◆ DIRECTION 1 ◆
In the article on the song "The Time of Our Lives," who directed the music video?
◆ DIRECTION 2 ◆
Which countries does the article on the song "The Time of Our Lives" name as places where the single reached a chart position?
◆ DIRECTION 3 ◆
Carry on the article on the song "The Time of Our Lives" from the point where it stops.

Single by Il Divo with Toni Braxton

from the album Voices from the FIFA World Cup and Libra (European reissue)
- B-side: "Isabel"; "Heroe";
- Released: 9 June 2006
- Studio: Rokstone (London)
- Genre: Operatic pop
- Length: 4:39
- Label: Sony BMG; Syco;
- Songwriter(s): Jörgen Elofsson
- Producer(s): Steve Mac

Il Divo singles chronology
| "I Believe in You (Je crois en toi)" (2006) | "The Time of Our Lives" (2006) | "Wicked Game" (2011) |

Toni Braxton singles chronology
| "Suddenly" (2006) | "The Time of Our Lives" (2006) | "Yesterday" (2009) |

Music video
- "The Time of Our Lives" on YouTube

= The Time of Our Lives (Il Divo and Toni Braxton song) =

"The Time of Our Lives" is a song recorded by multinational operatic pop quartet Il Divo and American singer Toni Braxton to serve as the official song of the 2006 FIFA World Cup held in Germany. Written by Jörgen Elofsson and produced by Steve Mac, the song appears on the compilation album Voices from the FIFA World Cup (2006) and on the 2006 European reissue of Braxton's sixth studio album, Libra.

Il Divo and Braxton performed "The Time of Our Lives" during the 2006 FIFA World Cup opening festivities at Allianz Arena in Munich on 9 June 2006. That same day it was released as a single in continental Europe, reaching the top 10 in Switzerland, the top 20 in Germany and Norway, and the top 30 in Italy and Austria, as well as number 52 on the European Hot 100 Singles chart.

==Music video==
The single's music video, directed by Nigel Dick, takes place on a football field at night; the Il Divo members are standing on the turf while Braxton is seen on a screen. It is intercut with scenes from FIFA World Cup matches over the years.

◆ STORED DATA ◆
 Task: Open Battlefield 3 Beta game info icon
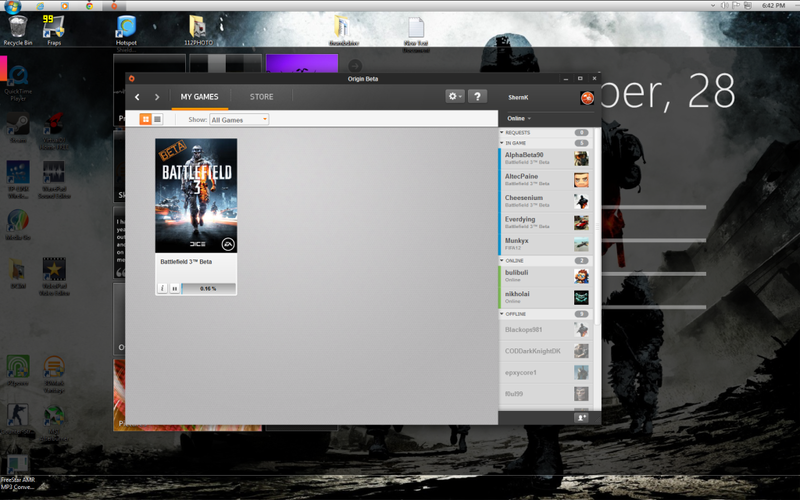(x=162, y=288)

◆ EXPECTED OUTPUT 1 ◆
Nigel Dick

◆ EXPECTED OUTPUT 2 ◆
Switzerland, Germany, Norway, Italy, Austria

◆ EXPECTED OUTPUT 3 ◆
==Track listings==
- European CD single
1. "The Time of Our Lives" (radio edit) – 3:17
2. "Isabel" – 4:14

- European CD maxi single
3. "The Time of Our Lives" (radio edit) – 3:17
4. "Isabel" – 4:14
5. "The Time of Our Lives" (original version) – 4:39
6. "Heroe" – 4:17
7. "The Time of Our Lives" (video) - 5:07

==Personnel==

===Musicians===
- Il Divo – vocals
- Toni Braxton – vocals
- Steve Mac – keyboards
- Dave Arch – piano
- Friðrik "Frissy" Karlsson – guitar
- Chris Laws – drums
- Isobel Griffiths – orchestra fixer
- Gavyn Wright – orchestra leader
- John Baker – copyist

===Technical===
- Steve Mac – producer, arranger
- Chris Laws – engineer, Pro Tools operator
- Dan Pursey – assistant engineer
- Ren Swan – mix engineer
- Dave Arch – string arrangements
- Geoff Foster – string engineer
- Jake Jackson – assistant
- Braddon Williams – engineer
- Keri Lewis – vocal producer for Toni Braxton
- Dave Russell – vocal engineer for Toni Braxton
- Dick Beetham – mastering

==Charts==

Chart performance for "The Time of Our Lives"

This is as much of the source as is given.